With an audible grunt I hit the hardwood poorly and rolled to my side and back, looking up sheepishly at the two Senseis.  As part of the class we were reviewing Bunkai (practical applications coming from kata) from Wando.  This particular component was how to get out a double lapel grasp.  The breaker (Uke) drops into a low stance and the grabber (Shite) gets drug off balance and setup for a knee in the face.  My partner is a foot shorter than I am so ended up going way off balance and then to the floor.   

For my second class I already feel part of group.  It's like I never left the environment, which is what I really love, but my flexibility and cardio are pretty modest and acts as a reminder that I have been away for a fairly long time. 

MaryAnn Sensei paid me a nice compliment when I was demonstrating the Wando kata, "Oh my" she said.  I wasn't sure what that meant and assumed I was doing something that didn't jive with Shudokan. "No", she said.  "I think we'll to talk to Sensei about trying something different."  I realized she meant that I probably wouldn't be challenged by the complexity.  I assured her that we might as well complete the kata since I was rusty and this was a good start.  I would have preferred the first, but there you have it when you wear the black belt to class.

I was pleased to see Reed Sensei come into class because it might mean that the warm up period might be abbreviated.  I'm so sore that I'm popping Ibuprofen regularly just to keep ahead of the pain that seems omnipresent.  Apparently at 48 the ability to repair physically is going to take a bit.  Thankfully it was short and the bulk of the class was instruction.  Great pacing.

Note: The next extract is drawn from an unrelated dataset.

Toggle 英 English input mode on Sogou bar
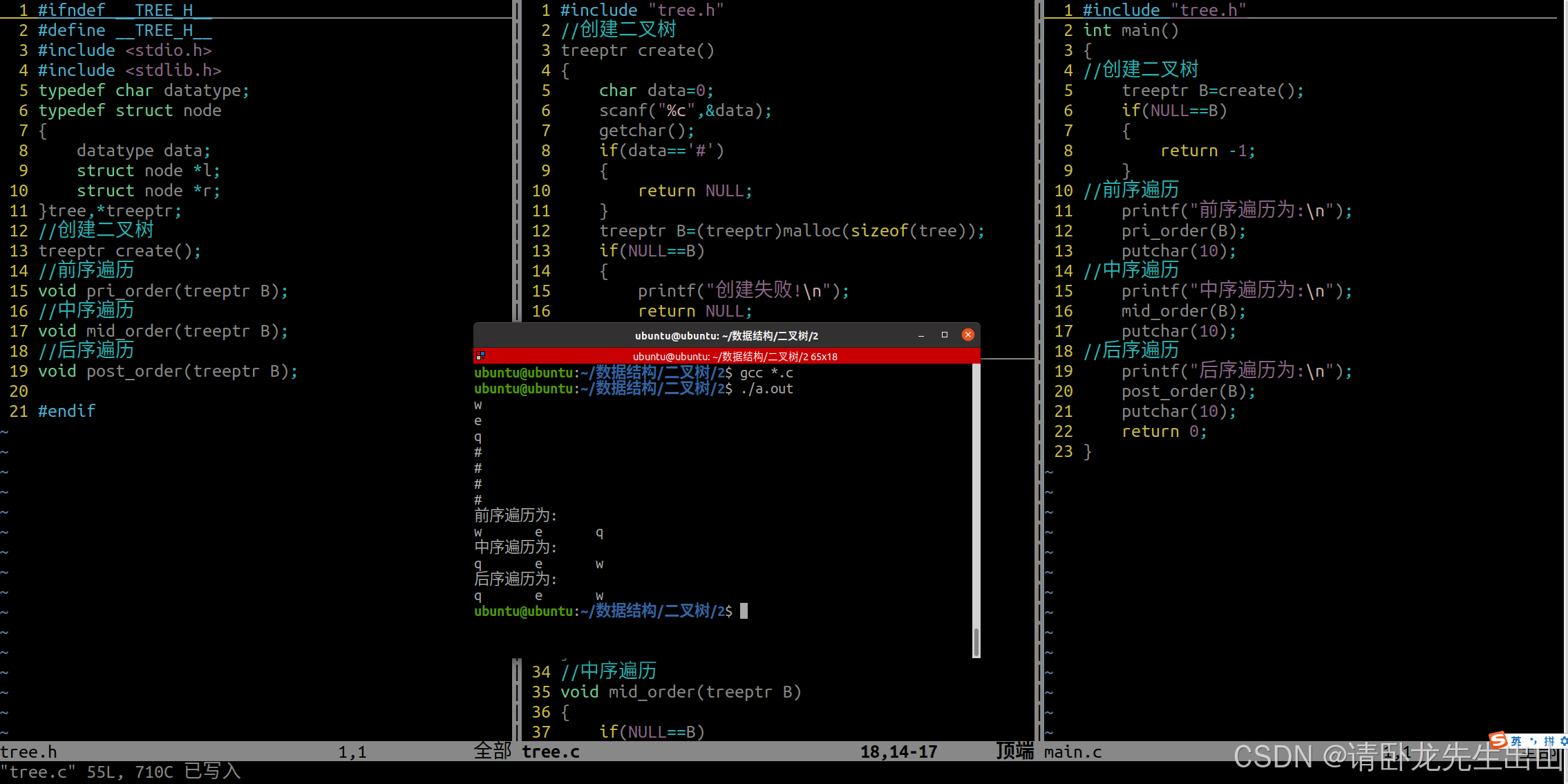This screenshot has height=784, width=1568. pyautogui.click(x=1516, y=741)
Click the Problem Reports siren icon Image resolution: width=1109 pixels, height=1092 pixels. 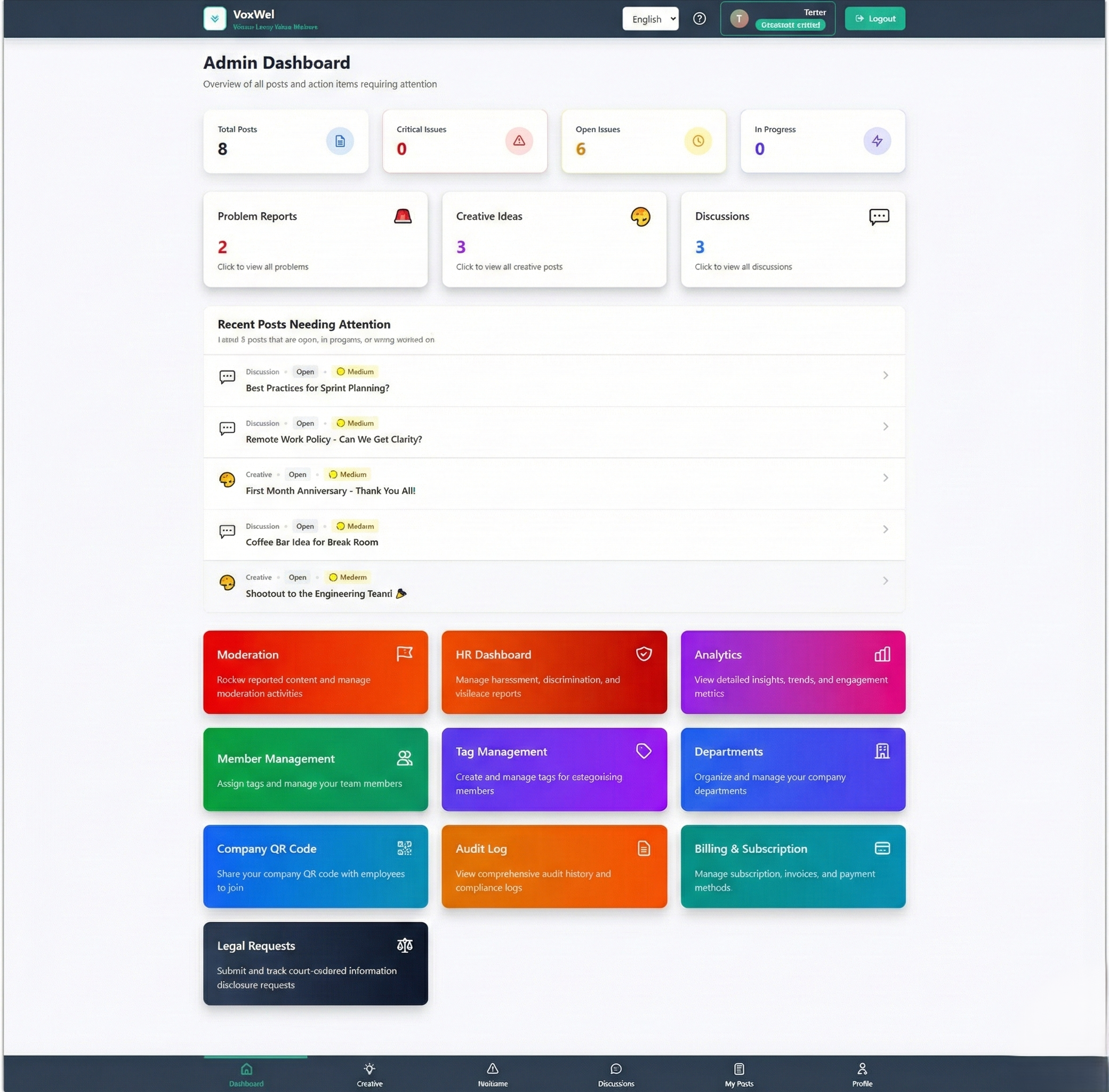coord(404,216)
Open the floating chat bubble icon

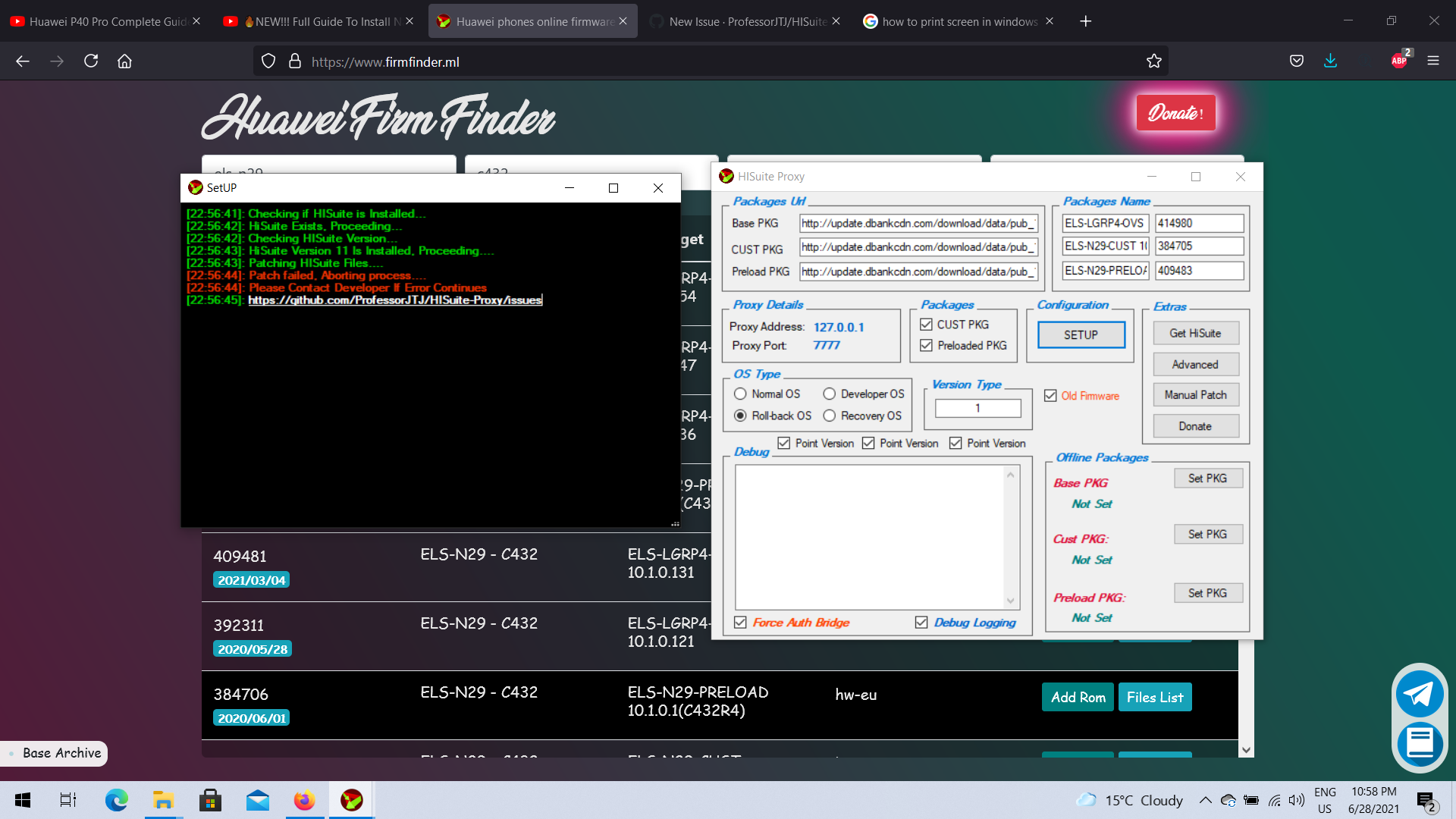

You might notice that I use that frequently.  When I taught it was the thing that bothered me the most.  Teacher (back up North) would talk at length at times breaking up the flow.  When I taught I tried to fight at by keeping the pace going constantly, but it exhausted me.  It dawned on me later that was what he was probably doing - grabbing a breather.  Anyway, Reed Sensei has a practiced, measured, calm approach.  Very nice.